Many people often delay saving by saying “I’ll begin saving in a few years, it won’t make a big difference.” This is a problem for two reasons. Firstly, “in a few years” may never come. It is not unusual for people to delay saving year after year until suddenly a decade or two have passed and a person still has very little in savings. The second problem with this mindset is that, contrary to popular belief, saving early actually makes a massive difference, even if the delay in saving is only by a few years. For example, let us consider a person that decides to save $10,000 a month every year for 30 years. We’ll assume this person saves $120,000 a year, and his savings are compounded annually at a rate of 7% a year over the 30 year period. At the end of the 30 year period, this person would have saved a total of roughly $11,335,294. How does this amount saved change if the person instead decides to delay saving by only five years? Well, if a person saves $120,000 a year at 7% a year compounded annually for 25 years, at the end of the period the person would have saved $7,589,884. By delaying saving for five years the person would have lost $3,745,410 – which is close to $750,000 for every year the person chose not to save, or over $2,000 for every day the person delayed saving!

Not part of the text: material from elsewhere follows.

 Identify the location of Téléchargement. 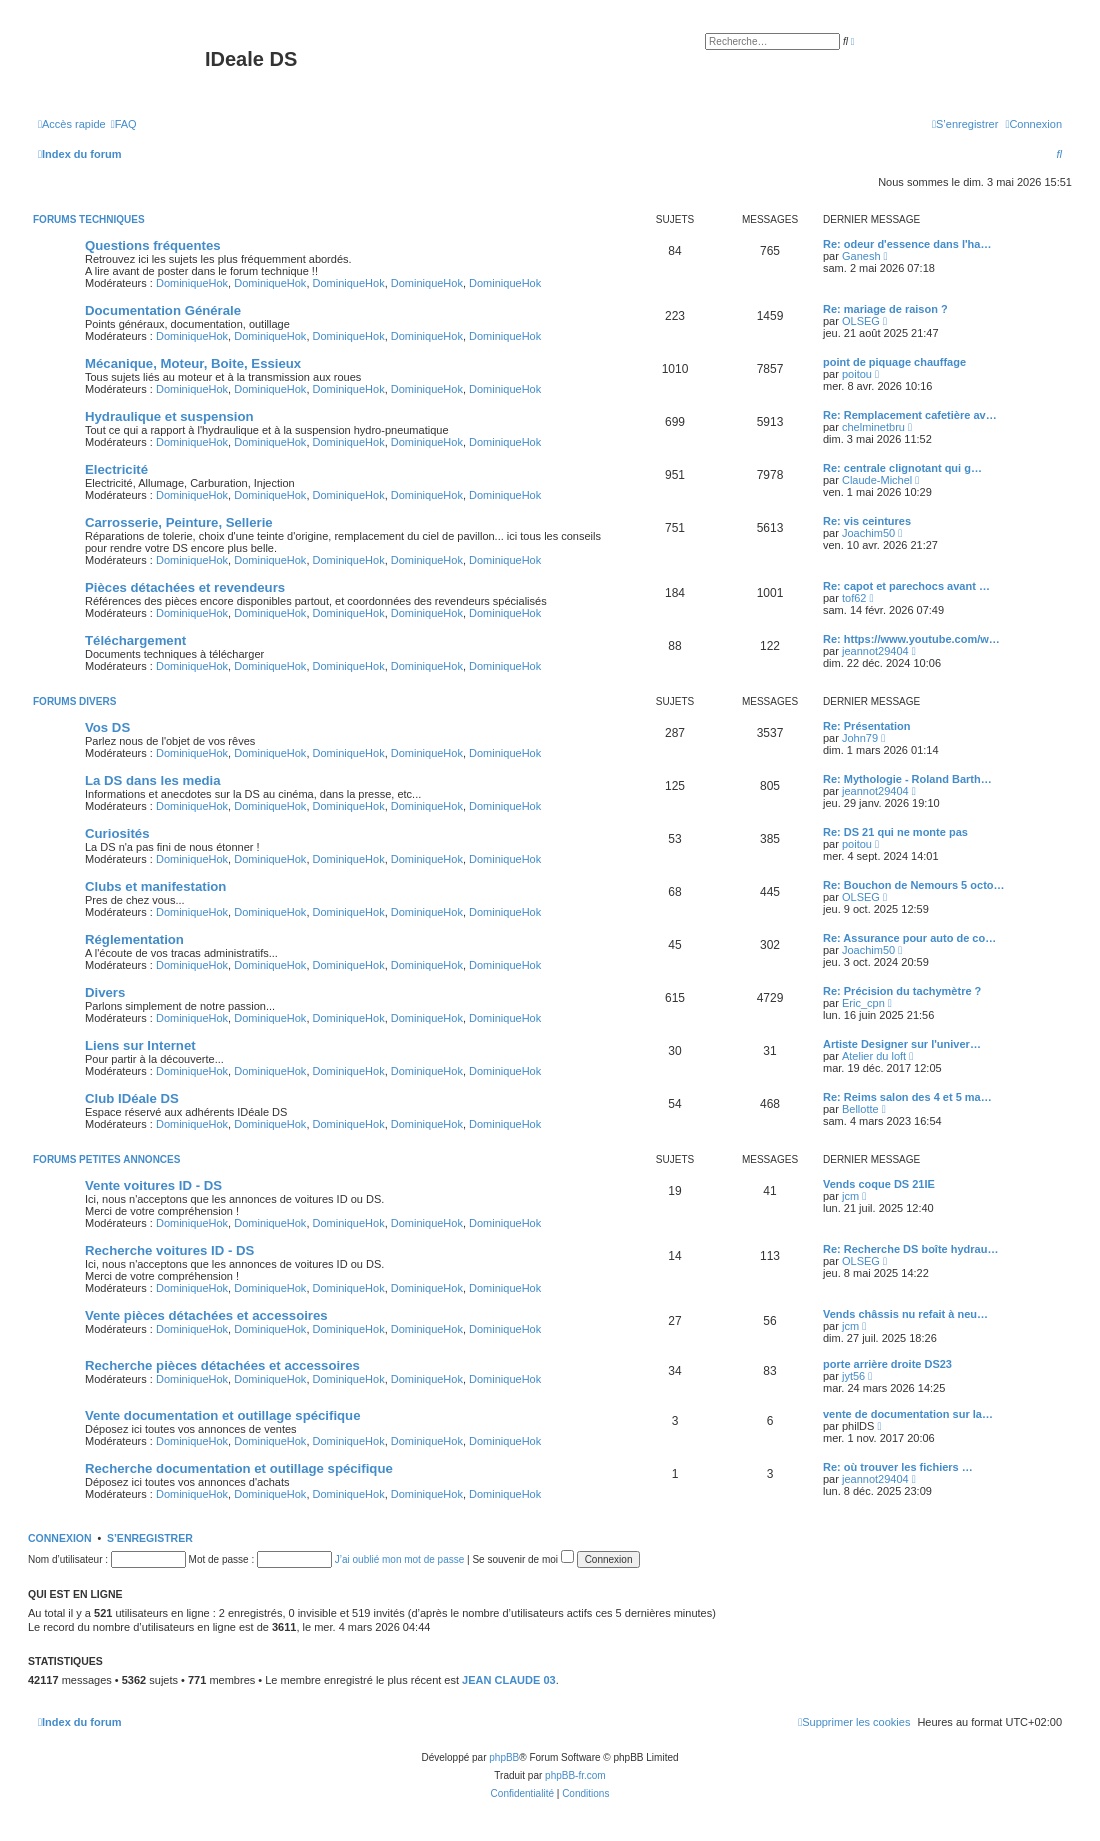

Why is this? Why does delaying saving by only a few years have such a major impact on the total amount saved? This is because of the effect of compounding. The money you save continues to earn interest year after year, and over time the amount it earns in interest becomes even greater than the $120,000 contribution you make. For example, the amount of interest earned in the final year of the scenario above (from year 29 to year 30) would be over $730,000!
The total amount you save gets a lot bigger if you increase your contribution over time. Suppose you decide that every year you want to increase your contribution by 5%. This is similar to deciding to save $10,500 a month in your second year of saving, rather than the same $10,000 you saved in your first year. Using the same interest rate above, if your contribution increases by 5% a year you would have saved almost $20 million at the end of 30 years!

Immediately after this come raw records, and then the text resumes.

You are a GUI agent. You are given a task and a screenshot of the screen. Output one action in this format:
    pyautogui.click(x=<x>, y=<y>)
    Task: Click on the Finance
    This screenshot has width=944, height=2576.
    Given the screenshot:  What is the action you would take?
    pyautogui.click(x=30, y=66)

So the best time to start saving is today, but now you’re probably thinking “Okay, how do I save?” Talk to a financial advisor or investment firm about the options available to you. Ideally, you would have your money invested in a mixture of stocks and bonds – depending on the level of risk you are willing to take and the interest, or what we call return, you are seeking. What exactly are these stocks and bonds I mentioned earlier? By purchasing a stock you basically purchase a very small share in a company, and you make money when the company increases in value or pays out excess cash to its investors. You essentially become a part owner of the company! A bond is slightly different; by purchasing a bond you lend a company money and in return the company gives you fixed payments over time. Don’t worry if this looks like a lot to take in, your financial advisor can explain both to you in more detail and will even manage your entire portfolio for you hassle free. Your financial planner will buy any stocks and bonds that he/she thinks are a suitable investment for you, and decide the best times to sell the stocks you own. Your actual involvement in the investing can be as hands on or hands off as you would like.
The last thing you need to do is ensure that when you save, your portfolio is well diversified. This means that rather than invest in one stock or one bond, it would be best to invest in a large basket of stocks and bonds. As the old phrase goes, “don’t put all of your eggs in one basket”. Ensure that your financial planner doesn’t put too much money into a single financial instrument, but instead invests in a large variety of stocks and bonds. This will make it so that any single stock/bond losing value will not significantly impact the return earned on your portfolio. Being properly diversified will significantly reduce the risks you face as an investor.
The best time to start saving is right now. Every little amount counts, and a small investment today will be worth a large sum of money years in the future!